Algo relevante também a se dizer é sobre como observamos algum sistema quântico, e aqui a discussão poderia ganhar proporções enormes. Vamos dar um exemplo. Ao estudarmos um sistema clássico, usamos, portanto, um conjunto de variáveis e conceitos clássicos; ao realizarmos uma medida neste sistema clássico, fazemos isso mais uma vez com um conjunto de "ferramentas" clássicas. Portanto, não há diferença entre entidades usadas na descrição e entidades usadas na realização de medidas. O mesmo não ocorre quando estudamos um sistema quântico. O conjunto de conceitos e entidades usadas para definir um sistema quântico são, como era de se esperar, formados por conceitos da mecânica quântica. Entretanto, quando vamos realizar uma medida em um sistema quântico, só há uma possibilidade de fazermos isso, e é através de um conjunto de definições e "ferramentas" clássicas. Tudo que observamos ao nosso redor, observamos com conceitos da mecânica clássica, e com sistemas quânticos isso não poderia ser diferente. Esta é a única opção que temos de realizar uma medida sobre qualquer sistema.

Esta equação representa o fenômeno de superposição em mecânica quântica. Quando realizamos uma medida sobre o sistema quântico, em geral temos uma probabilidade associada aos resultados possíveis de serem obtidos. Aqui, a seta para baixo e para cima são os resultados possíveis, enquanto c1 e c2 são as probabilidades associadas, de modo que c1 + c2 = 100%.


O fato de termos apenas um modo conceitual de olharmos para um sistema quântico nos leva para algo importante em mecânica quântica, algo conhecido como complementariedade.
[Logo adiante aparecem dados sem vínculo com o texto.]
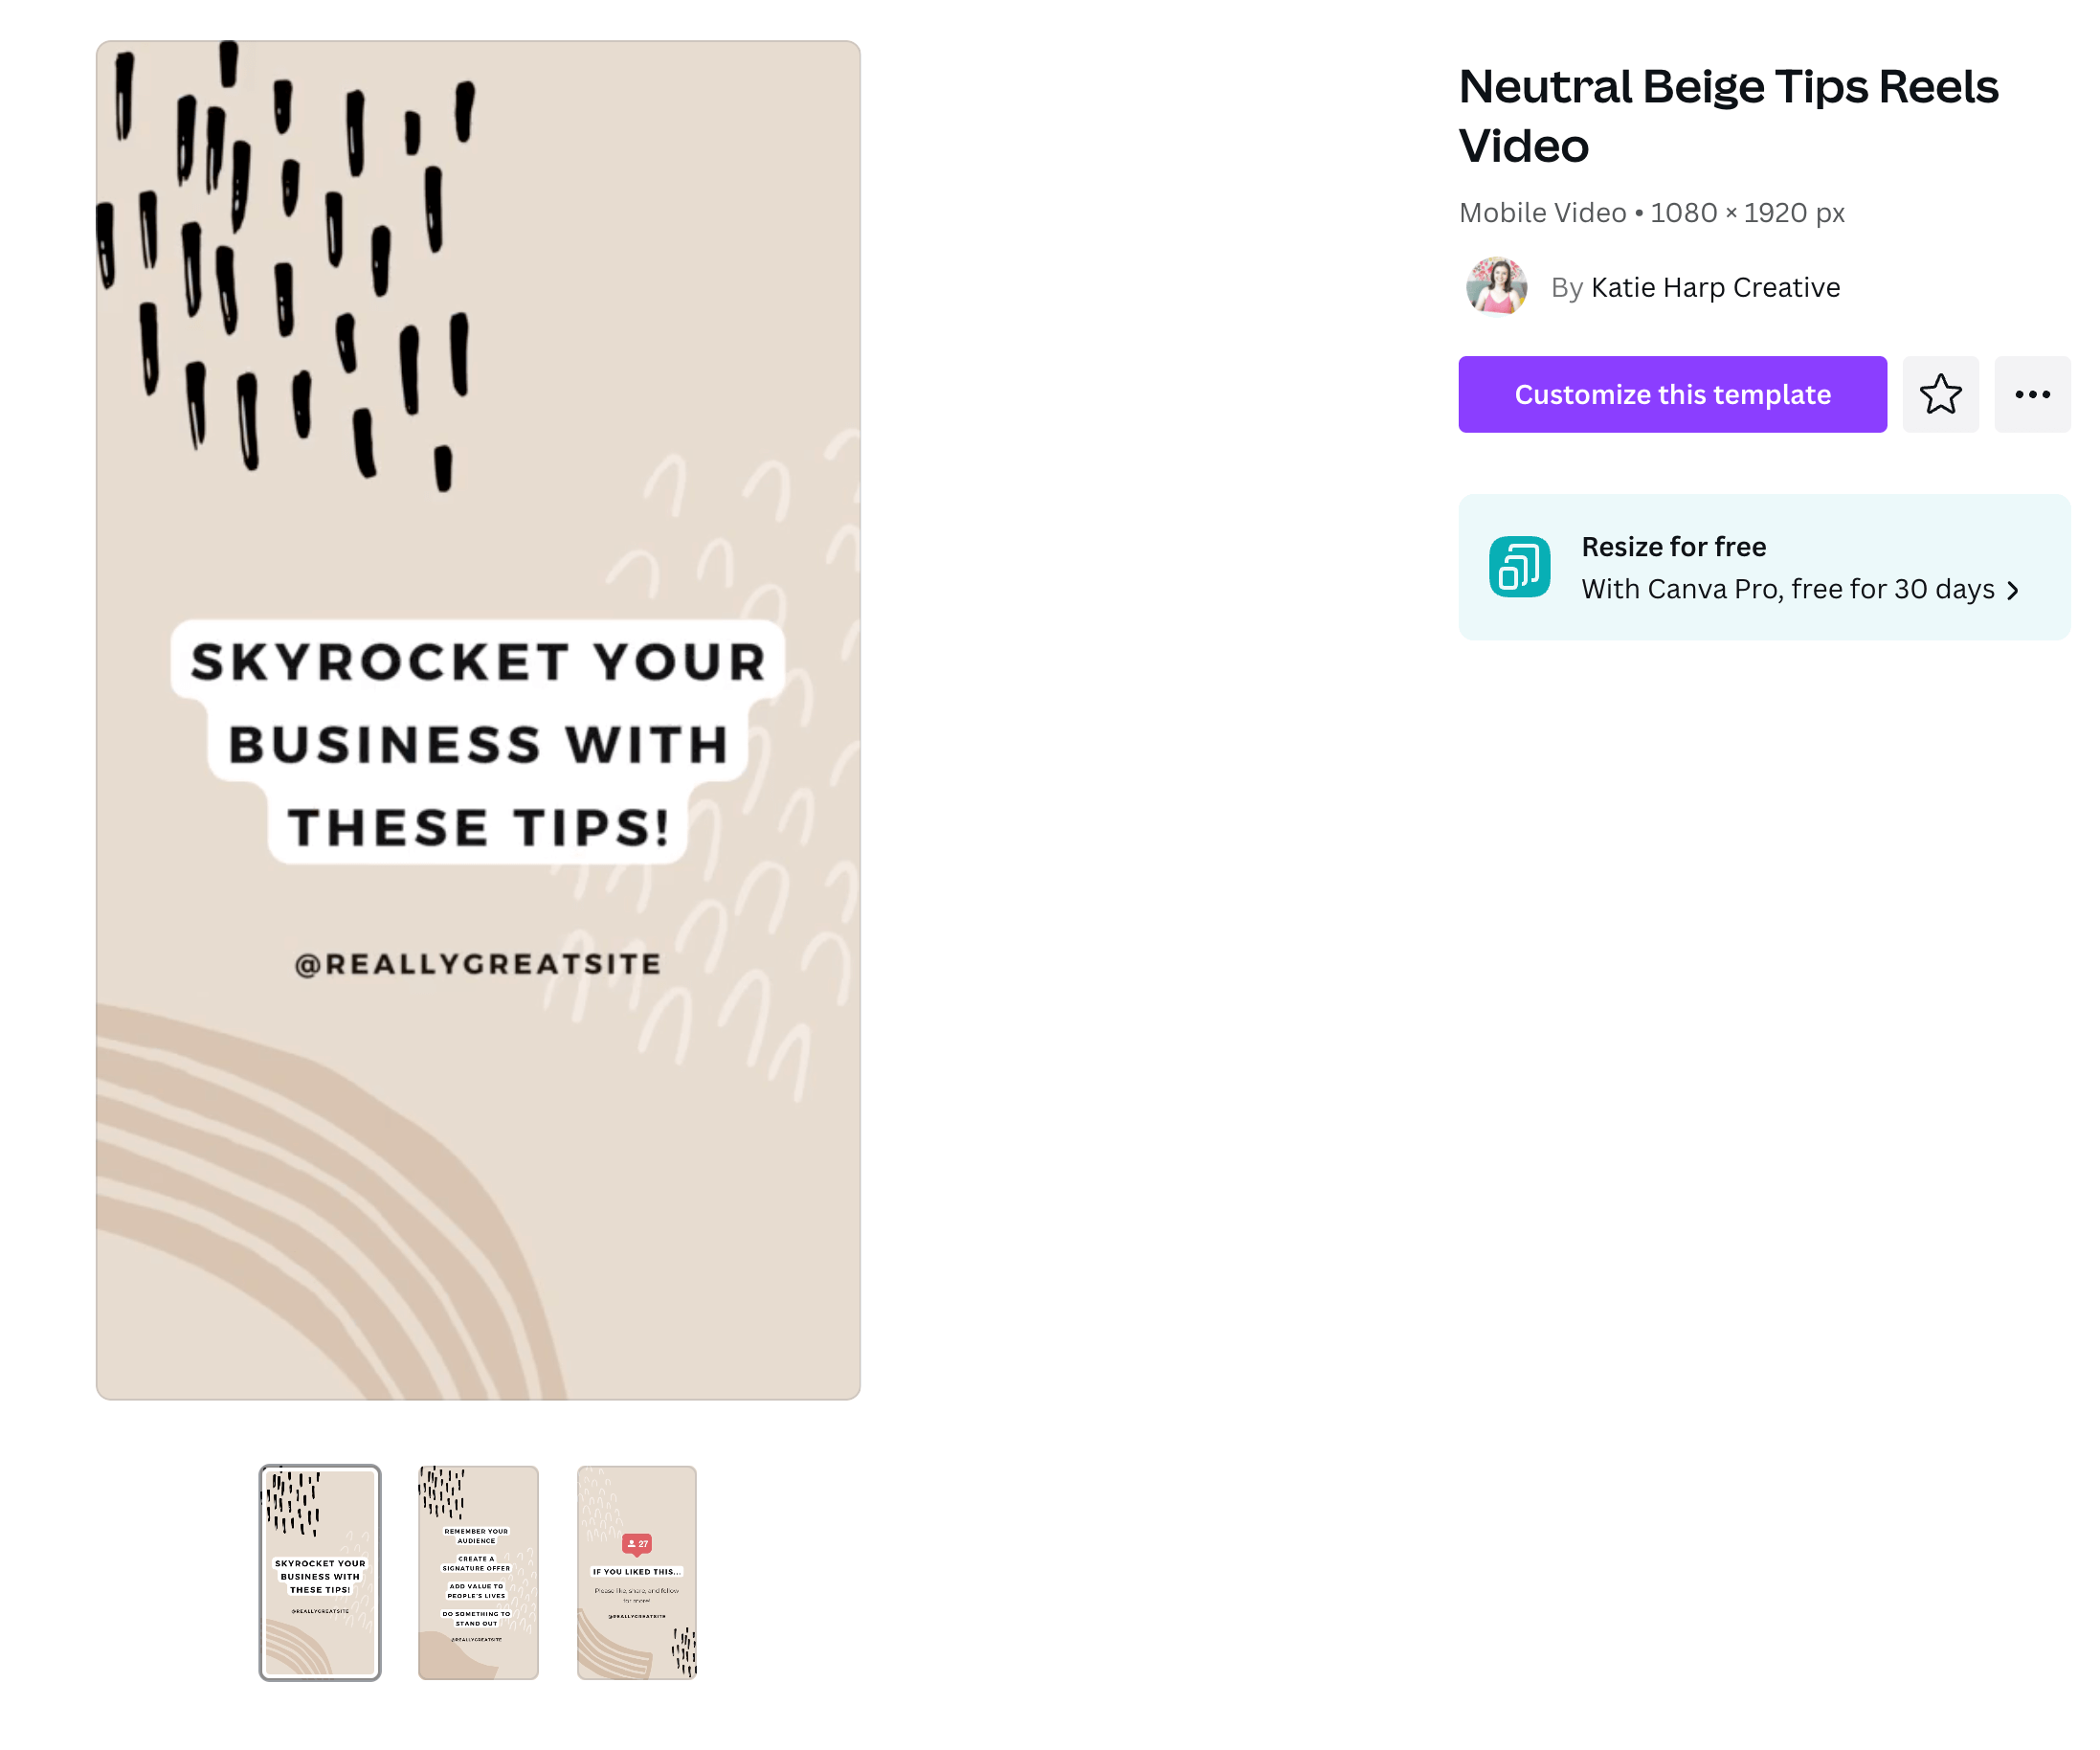Click the 'Skyrocket your business' headline in preview
The height and width of the screenshot is (1750, 2100).
tap(478, 743)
Vamos exemplificar este conceito através de um exemplo muito educativo. Vamos supor que nosso sistema quântico seja a luz, e queremos estudar a natureza da luz. Ao realizarmos o chamado experimento da dupla fenda, observaremos franjas de interferência, o que significará para nós que a luz tem uma natureza ondulatória. Por outro lado, se realizarmos outro experimento, conhecido como efeito fotoelétrico, verificamos que a luz tem uma estrutura granular, ou seja, de pacotes, e assim concluiremos que sua natureza é corpuscular. Este é um claro exemplo de como o fato de o sistema ser constituído por conceitos diferentes daqueles usados para realizarmos a observação faz toda diferença. O conceito de complementariedade na mecânica quântica surge no sentido de realizarmos todas observações necessárias sobre um sistema quântico afim de obtermos a maior quantidade de informação possível sobre o sistema. Isso fica um pouco claro quando realizamos os dois experimentos distintos acima. O primeiro, que mostra o caráter ondulatório da luz, nos fornece a frequência e comprimento de onda da luz. Já o experimento que mostra o caráter corpuscular da luz nos fornece o momento da luz, muito embora ela não tenha massa.

Espero com este texto ter apresentado aos leitores um pouco da enorme diferença conceitual existente entre a mecânica clássica e a mecânica quântica, enfatizando que, embora as definições e conceitos usados em ambas as mecânicas sejam muito diferentes, o modo de observamos um sistema clássico e um sistema quântico é sempre o mesmo, ou seja, através de um conjunto de "ferramentas" clássicas. Vamos voltar a este assunto em um próximo texto, explorando outras peculiaridades da teoria quântica e tentando mostrá-las sempre de uma maneira conceitual clara.

Referências:

- Física atômica e conhecimento humano, Niels Bohr, Ed. Contraponto, 1996.

- Decoherence and the Appearance of a classical world in quantum theory, Ed. Springer, 1996.